Odejście z resortu spraw wewnętrznych i administracji Jarosława Zielińskiego było przesądzone już przed wyborami. – Już jakiś czas temu zaczął się pakować, oddawać służbowe telefony i żegnać się ze współpracownikami – ustaliła Wirtualna Polska w rozmowie ze swoimi źródłami w PiS. Nieoficjalnie, powodem była sytuacja sprzed kilku lat z udziałem Zielińskiego i szefa MSWiA Mariusza Kamińskiego.

Koniec Jarosława Zielińskiego w MSWiA. "Służbowy telefon oddał już dawno temu"
Źródło zdjęć: © PAP | Radek Pietruszka
Sylwester Ruszkiewicz

- Kończę pracę w MSWiA z poczuciem dobrze wykonanych zadań, których efekty ocenili wyborcy, a obraz medialny skoryguje czas. W Polsce żyje się bezpiecznie, służby, które nadzorowałem, działają sprawnie. Dziękuję wszystkim za współpracę przez ostatnie 4 lata. Dalej służymy Polsce" – poinformował w poniedziałek na Twitterze Jarosław Zieliński.

- To czysta kurtuazja ze strony Zielińskiego, o swojej rezygnacji wiedział już co najmniej dwa tygodnie temu. Przed zaprzysiężeniem nowego rządu zapadła decyzja, że nie będzie kontynuował swojej misji w resorcie – mówi nam nasz informator, osoba z otoczenia kierownictwa PiS. Decydujący wpływ na dalsze losy Zielińskiego miał mieć sprzeciw Mariusza Kamińskiego, który od sierpnia oprócz stanowiska koordynatora ds. służb specjalnych objął stanowisko szefa MSWiA.

- Nie jest tajemnicą, że obaj panowie nie darzyli się zbytnią sympatią. Kamiński po przyjściu do resortu odebrał Zielińskiemu nadzór nad policją. Między nimi nie było żadnej chemii – mówi nam nasz informator. Podlaskiemu politykowi PiS nie było również po drodze z komendantem głównym policji Jarosławem Szymczykiem, także policyjne związki zawodowe krytycznie patrzyły na działalność wiceministra.

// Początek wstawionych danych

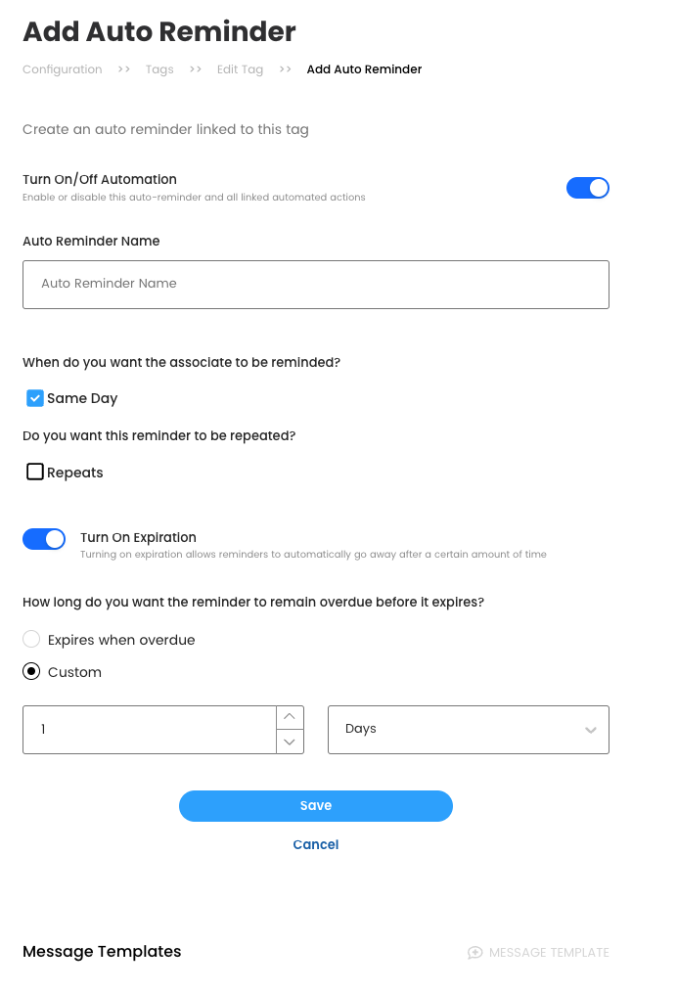Image resolution: width=677 pixels, height=991 pixels.
Task: Focus the Auto Reminder Name text field
Action: click(316, 285)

Z kolei nasz drugi rozmówca mówi wręcz o konflikcie na linii Kamiński - Zieliński. - Poszło o sprawę byłego szefa policji Zbigniewa Maja. Zieliński miał mieć pretensje do Kamińskiego, że ten jako koordynator służb specjalnych nie sprawdził go dokładnie i dał zielone światło na objęcie funkcji komendanta głównego. Później okazało się, że CBA prowadziło na przełomie 2015 i 2016 roku operację specjalną wobec niego. Zieliński jako minister nadzorujący policję miał o tym nic nie wiedzieć. Jeździł na Nowogrodzką i miał skarżyć się prezesowi Kaczyńskiemu. Kamiński takich rzeczy nie wybacza - mówi nam jeden z wysoko postawionych oficerów służb.

Co ciekawe, po tym jak Zieliński dowiedział się w biurze na Nowogrodzkiej, że nie będzie kontynuował swojej misji, jego najbardziej zaufany współpracownik – szef Państwowej Straży Pożarnej Leszek Suski zaczął swojego przełożonego nieoczekiwanie unikać. Za wszelką cenę chciał pozostać na swoim stanowisku w nowym rządzie. Z informacji Wirtualnej Polski wynika, że Suski na czele PSP będzie stał jednak tylko do końca tego roku. Z kolei na stanowisku ma pozostać komendant główny policji Jarosław Szymczyk.

Groził dymisją, nic nie ugrał

O tym, że Zieliński może nie pozostać w resorcie spraw wewnętrznych i administracji informowaliśmy już w lipcu. Po tym, jak stanowisko powierzono niespodziewanie Elżbiecie Witek, obecnej marszałek Sejmu. Zieliński miał już wówczas usłyszeć, że w przypadku wygranej PiS w wyborach do Sejmu, nie zostanie na stanowisku wiceministra spraw wewnętrznych i administracji. Ani tym bardziej nie otrzyma nominacji na szefa MSWiA.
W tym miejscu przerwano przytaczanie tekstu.